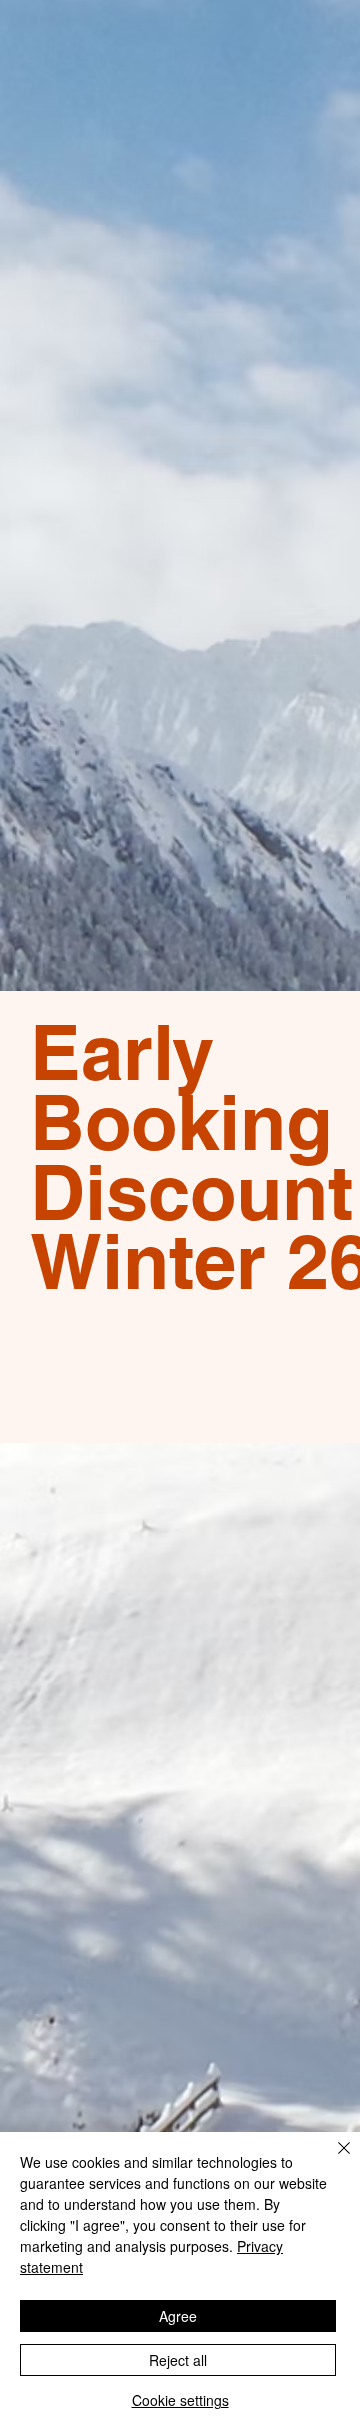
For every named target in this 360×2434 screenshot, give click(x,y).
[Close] (332, 2160)
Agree (178, 2316)
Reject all (178, 2360)
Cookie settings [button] (180, 2400)
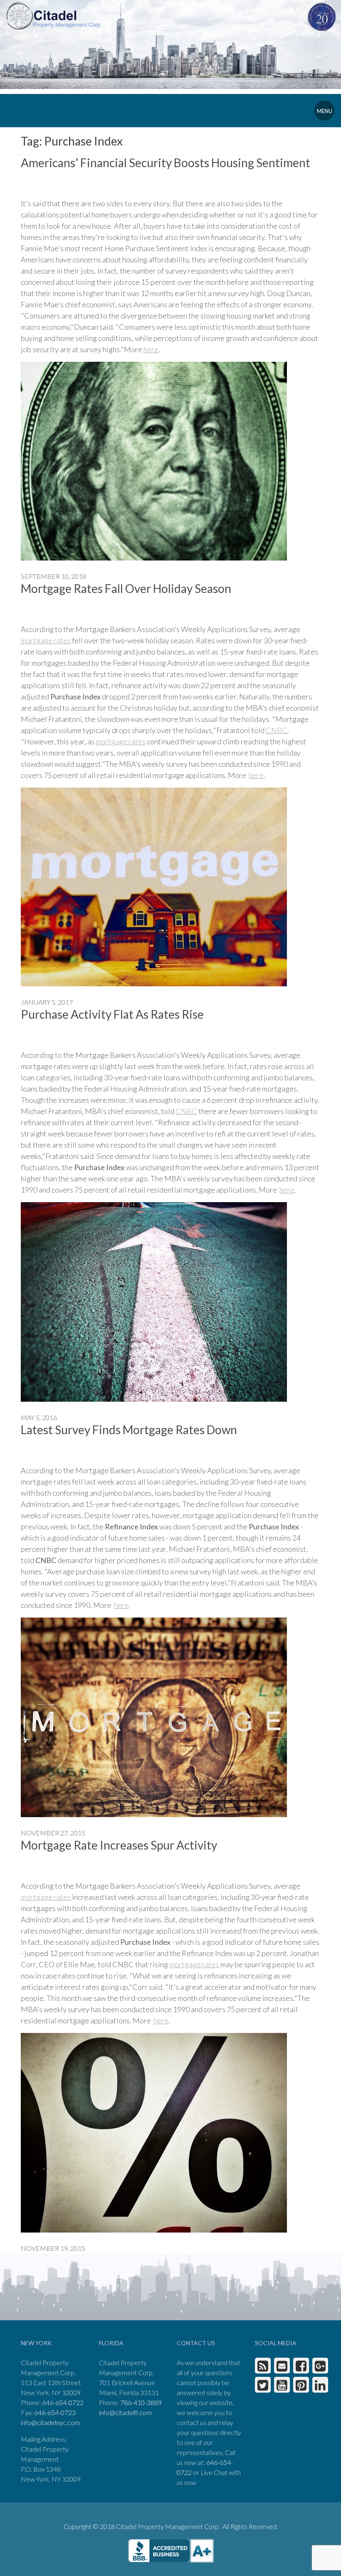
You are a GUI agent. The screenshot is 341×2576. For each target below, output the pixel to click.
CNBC (276, 730)
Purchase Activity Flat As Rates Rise (112, 1014)
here (150, 349)
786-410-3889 (141, 2402)
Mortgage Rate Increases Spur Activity (119, 1845)
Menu (324, 111)
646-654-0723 (55, 2412)
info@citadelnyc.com (50, 2422)
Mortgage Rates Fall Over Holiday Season (126, 588)
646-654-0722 (63, 2402)
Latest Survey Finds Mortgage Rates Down (129, 1430)
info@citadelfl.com (125, 2412)
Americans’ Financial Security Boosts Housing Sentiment (165, 163)
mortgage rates (46, 640)
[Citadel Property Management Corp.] (53, 15)
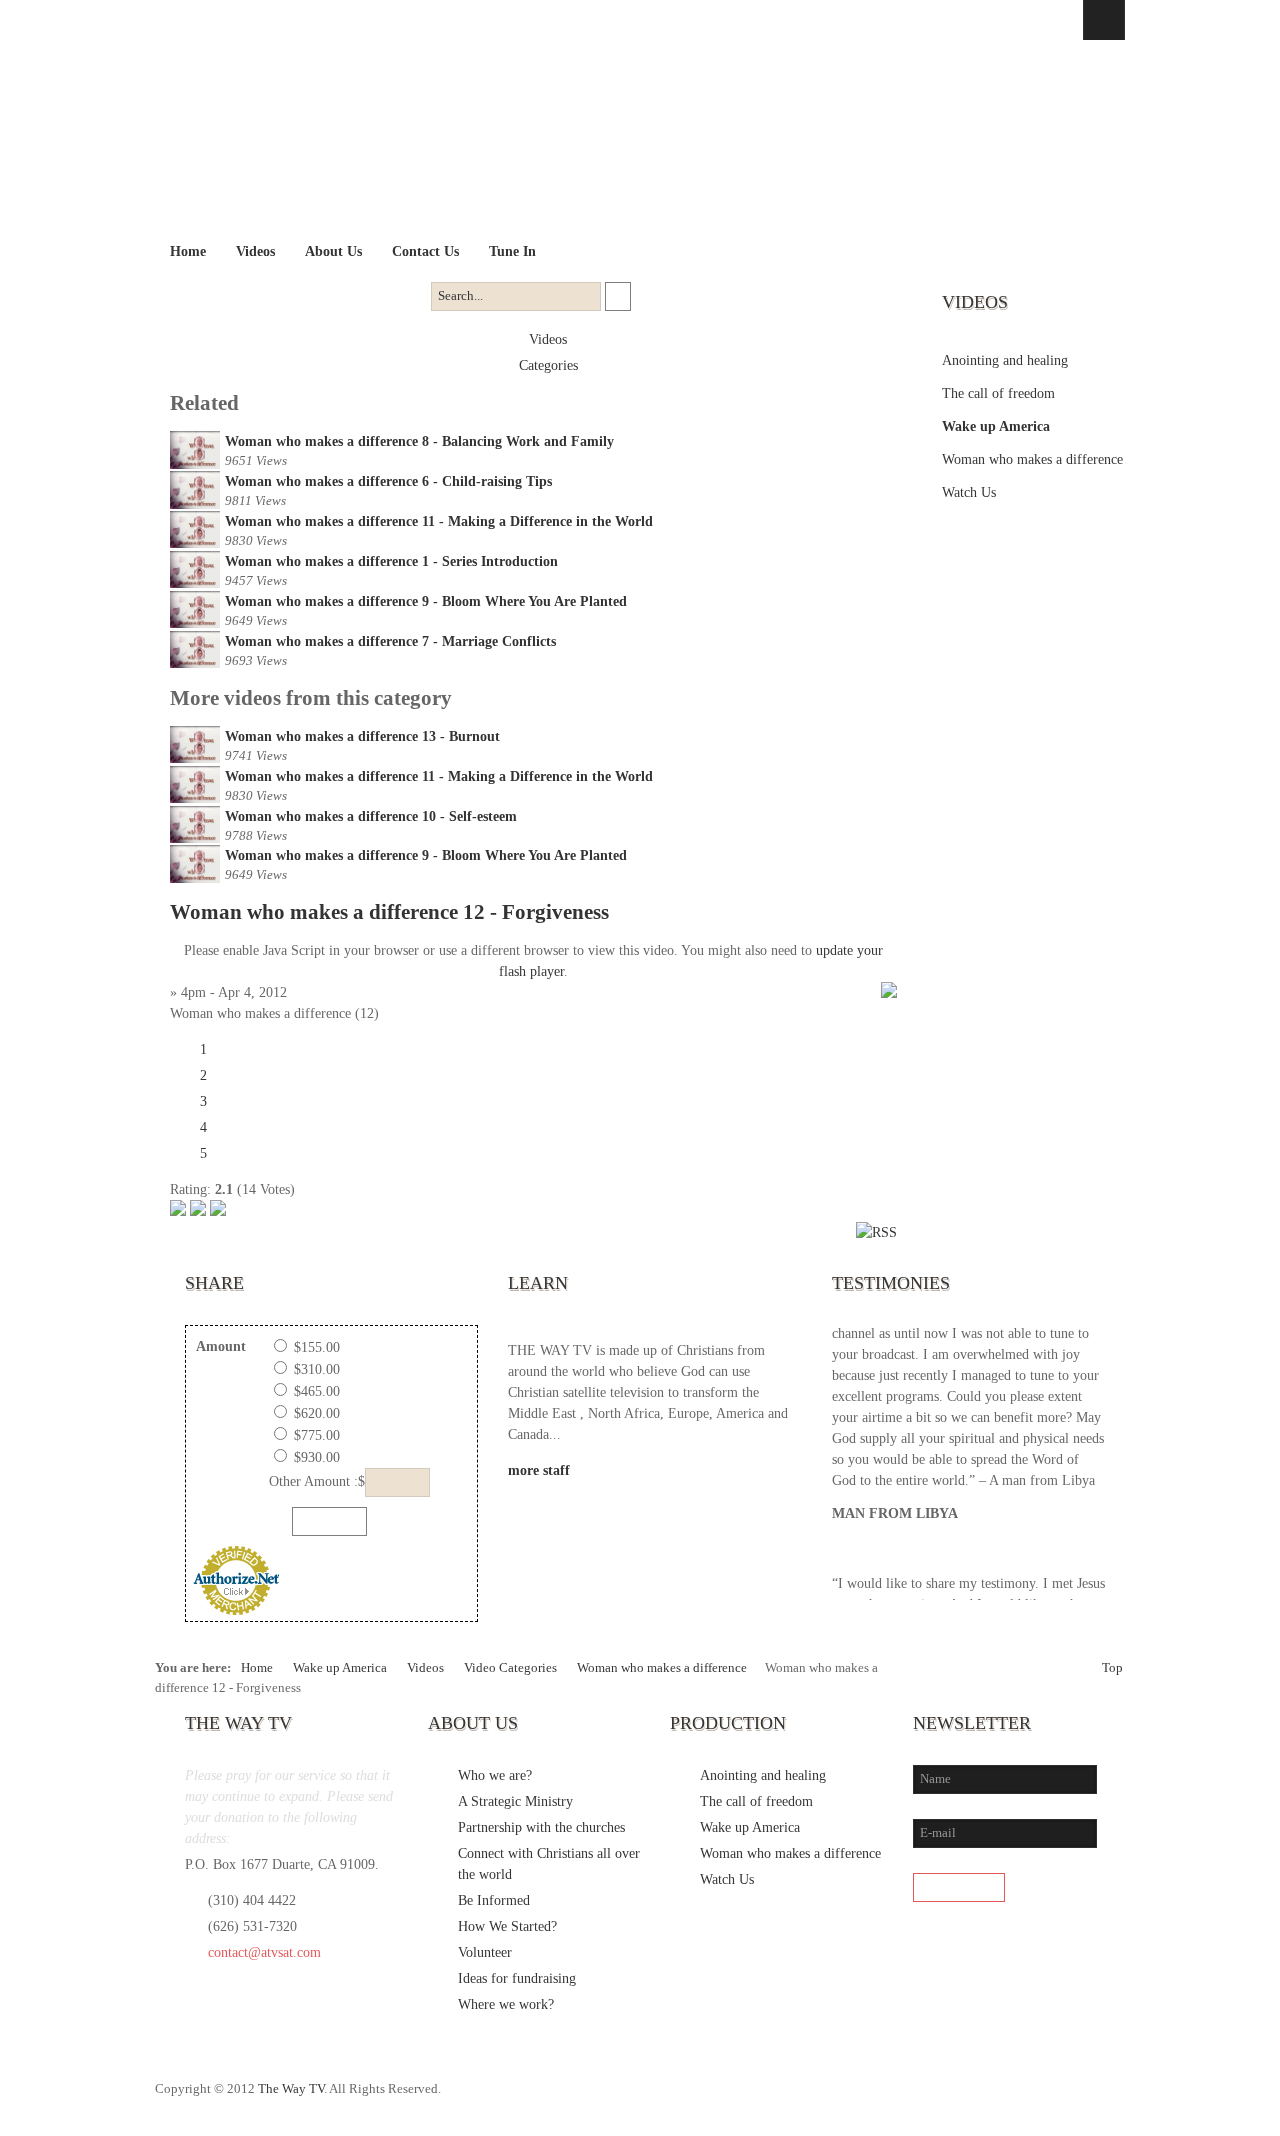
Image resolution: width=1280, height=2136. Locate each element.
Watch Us (969, 492)
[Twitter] (1026, 2099)
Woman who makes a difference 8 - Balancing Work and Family (419, 441)
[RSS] (1108, 2099)
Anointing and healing (1005, 360)
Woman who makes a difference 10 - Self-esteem (371, 816)
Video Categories (510, 1668)
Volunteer (485, 1952)
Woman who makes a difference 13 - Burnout (362, 736)
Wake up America (996, 426)
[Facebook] (985, 2099)
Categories (548, 365)
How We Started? (507, 1926)
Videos (548, 339)
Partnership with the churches (541, 1827)
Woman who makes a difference (1032, 459)
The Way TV (291, 2089)
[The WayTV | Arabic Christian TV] (622, 138)
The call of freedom (998, 393)
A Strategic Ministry (515, 1801)
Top (1112, 1668)
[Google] (1067, 2099)
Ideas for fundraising (517, 1978)
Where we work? (506, 2004)
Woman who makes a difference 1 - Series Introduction (391, 561)
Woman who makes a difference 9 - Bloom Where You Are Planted (426, 601)
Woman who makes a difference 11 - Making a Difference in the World (439, 521)
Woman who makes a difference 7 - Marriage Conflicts (390, 641)
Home (257, 1668)
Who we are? (495, 1775)
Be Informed (494, 1900)
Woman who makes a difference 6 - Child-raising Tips (388, 481)
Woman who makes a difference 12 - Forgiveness (389, 912)
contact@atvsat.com (264, 1952)
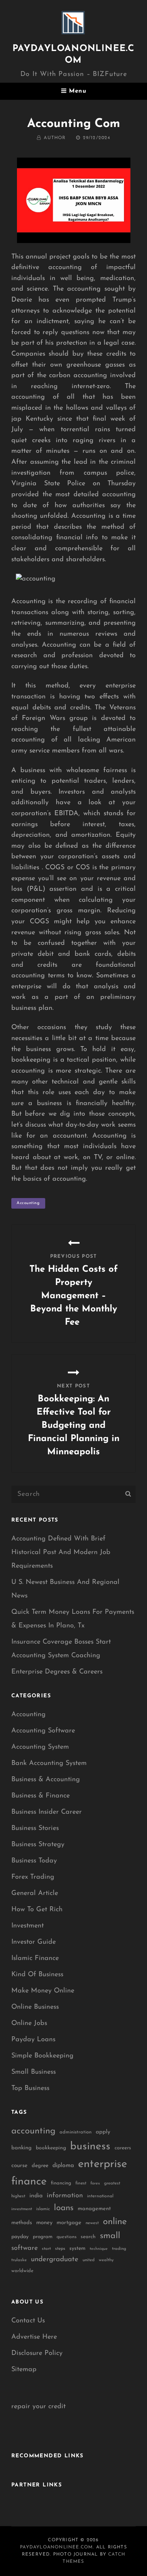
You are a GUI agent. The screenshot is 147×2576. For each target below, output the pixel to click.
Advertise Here (34, 2337)
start (46, 2249)
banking (21, 2148)
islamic (43, 2209)
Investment (27, 1926)
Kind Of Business (37, 1974)
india (36, 2196)
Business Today (34, 1861)
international (100, 2196)
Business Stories (35, 1828)
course (19, 2166)
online (115, 2221)
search (88, 2236)
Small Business (33, 2072)
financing (61, 2183)
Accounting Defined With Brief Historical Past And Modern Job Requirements (60, 1553)
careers (123, 2148)
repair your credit (38, 2406)
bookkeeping (51, 2148)
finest (80, 2183)
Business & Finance (40, 1796)
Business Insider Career (46, 1812)
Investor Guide (33, 1942)
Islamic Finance (35, 1958)
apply (103, 2132)
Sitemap (24, 2369)
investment (21, 2209)
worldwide (22, 2270)
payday (20, 2237)
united (89, 2260)
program (42, 2236)
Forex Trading (32, 1877)
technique (99, 2249)
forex (95, 2183)
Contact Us (28, 2320)
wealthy (106, 2260)
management (94, 2209)
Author (55, 138)
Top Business (30, 2088)
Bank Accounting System (49, 1763)
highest (18, 2196)
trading (119, 2249)
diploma (63, 2166)
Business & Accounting (45, 1779)
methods (21, 2223)
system (77, 2248)
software (24, 2248)
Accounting (28, 1714)
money (44, 2223)
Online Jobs (29, 2023)
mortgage (69, 2223)
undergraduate (54, 2259)
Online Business (35, 2007)
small (110, 2236)
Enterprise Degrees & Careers (57, 1672)
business (90, 2146)
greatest (112, 2183)
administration (76, 2132)
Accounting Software (43, 1731)
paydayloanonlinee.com (56, 2547)
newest (92, 2223)
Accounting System (40, 1747)
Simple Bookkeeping (42, 2056)
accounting (28, 1203)
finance (29, 2181)
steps (60, 2248)
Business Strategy (37, 1844)
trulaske (19, 2260)
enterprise (102, 2164)
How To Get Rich (37, 1909)
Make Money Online (42, 1991)
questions (67, 2237)
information (65, 2195)
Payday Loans (33, 2039)
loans (64, 2208)
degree (40, 2166)
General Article (34, 1893)
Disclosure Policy (37, 2353)
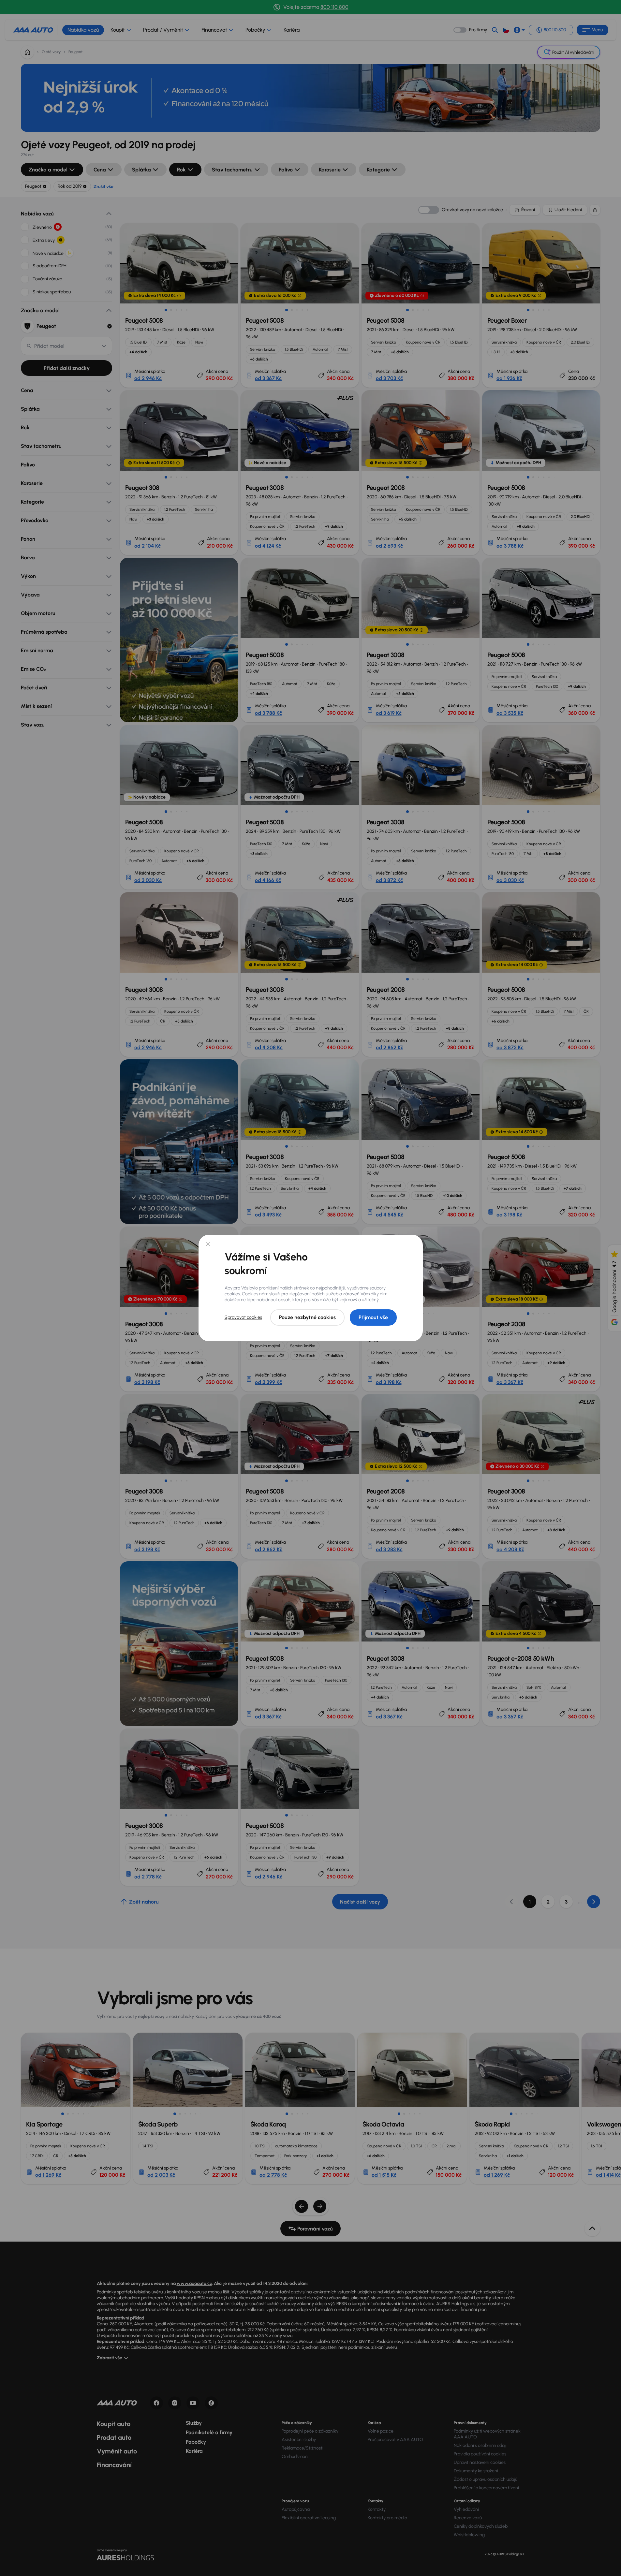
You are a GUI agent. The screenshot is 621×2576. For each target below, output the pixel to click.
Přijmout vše (373, 1317)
----------
Your objective
The records above should be repeated exactly, with every picture omitted.

Result of this task
For every named target in this 360×2434 screenshot, give click(x,y).
[Close] (332, 2160)
Agree (178, 2316)
Reject all (178, 2360)
Cookie settings [button] (180, 2400)
You are a GUI agent. The screenshot is 341×2576. For each target below, output the pixel to click.
CNBC (276, 730)
Purchase Activity Flat As Rates Rise (112, 1014)
here (150, 349)
786-410-3889 (141, 2402)
Mortgage Rate Increases Spur Activity (119, 1845)
Menu (324, 111)
646-654-0723 (55, 2412)
info@citadelnyc.com (50, 2422)
Mortgage Rates Fall Over Holiday Season (126, 588)
646-654-0722 (63, 2402)
Latest Survey Finds Mortgage Rates Down (129, 1430)
info@citadelfl.com (125, 2412)
Americans’ Financial Security Boosts Housing Sentiment (165, 163)
mortgage rates (46, 640)
[Citadel Property Management Corp.] (53, 15)
Image resolution: width=1280, height=2136. Locate each element.
Watch Us (969, 492)
[Twitter] (1026, 2099)
Woman who makes a difference 8 - Balancing Work and Family (419, 441)
[RSS] (1108, 2099)
Anointing and healing (1005, 360)
Woman who makes a difference 10 - Self-esteem (371, 816)
Video Categories (510, 1668)
Volunteer (485, 1952)
Woman who makes a difference 13 - Burnout (362, 736)
Wake up America (996, 426)
[Facebook] (985, 2099)
Categories (548, 365)
How We Started? (507, 1926)
Videos (548, 339)
Partnership with the churches (541, 1827)
Woman who makes a difference (1032, 459)
The Way TV (291, 2089)
[The WayTV | Arabic Christian TV] (622, 138)
The call of freedom (998, 393)
A Strategic Ministry (515, 1801)
Top (1112, 1668)
[Google] (1067, 2099)
Ideas for fundraising (517, 1978)
Where we work? (506, 2004)
Woman who makes a difference 1 - Series Introduction (391, 561)
Woman who makes a difference 9 - Bloom Where You Are Planted (426, 601)
Woman who makes a difference 11 - Making a Difference in the World (439, 521)
Woman who makes a difference 7 - Marriage Conflicts (390, 641)
Home (257, 1668)
Who we are? (495, 1775)
Be Informed (494, 1900)
Woman who makes a difference 6 - Child-raising Tips (388, 481)
Woman who makes a difference 12 - Forgiveness (389, 912)
contact@atvsat.com (264, 1952)
You are a GUI agent. The screenshot is 147×2576. For each target below, output the pixel to click.
Advertise Here (34, 2337)
start (46, 2249)
banking (21, 2148)
islamic (43, 2209)
Investment (27, 1926)
Kind Of Business (37, 1974)
india (36, 2196)
Business Today (34, 1861)
international (100, 2196)
Business Stories (35, 1828)
course (19, 2166)
online (115, 2221)
search (88, 2236)
Small Business (33, 2072)
financing (61, 2183)
Accounting Defined With Brief Historical Past And Modern Job Requirements (60, 1553)
careers (123, 2148)
repair your credit (38, 2406)
bookkeeping (51, 2148)
finest (80, 2183)
Business & Finance (40, 1796)
Business Insider Career (46, 1812)
Investor Guide (33, 1942)
Islamic Finance (35, 1958)
apply (103, 2132)
Sitemap (24, 2369)
investment (21, 2209)
worldwide (22, 2270)
payday (20, 2237)
united (89, 2260)
program (42, 2236)
Forex Trading (32, 1877)
technique (99, 2249)
forex (95, 2183)
Contact Us (28, 2320)
wealthy (106, 2260)
management (94, 2209)
Author (55, 138)
Top Business (30, 2088)
Bank Accounting System (49, 1763)
highest (18, 2196)
trading (119, 2249)
diploma (63, 2166)
Business & Accounting (45, 1779)
methods (21, 2223)
system (77, 2248)
software (24, 2248)
Accounting (28, 1714)
money (44, 2223)
Online Jobs (29, 2023)
mortgage (69, 2223)
undergraduate (54, 2259)
Online Business (35, 2007)
small (110, 2236)
Enterprise Degrees & Careers (57, 1672)
business (90, 2146)
greatest (112, 2183)
administration (76, 2132)
Accounting Software (43, 1731)
paydayloanonlinee.com (56, 2547)
newest (92, 2223)
Accounting System (40, 1747)
Simple Bookkeeping (42, 2056)
accounting (28, 1203)
finance (29, 2181)
steps (60, 2248)
Business Strategy (37, 1844)
trulaske (19, 2260)
enterprise (102, 2164)
How To Get Rich (37, 1909)
Make Money Online (42, 1991)
questions (67, 2237)
information (65, 2195)
Payday Loans (33, 2039)
loans (64, 2208)
degree (40, 2166)
General Article (34, 1893)
Disclosure Policy (37, 2353)
You are a GUI agent. The screenshot is 621×2576. For each target below, output the pixel to click.
Přijmout vše (373, 1317)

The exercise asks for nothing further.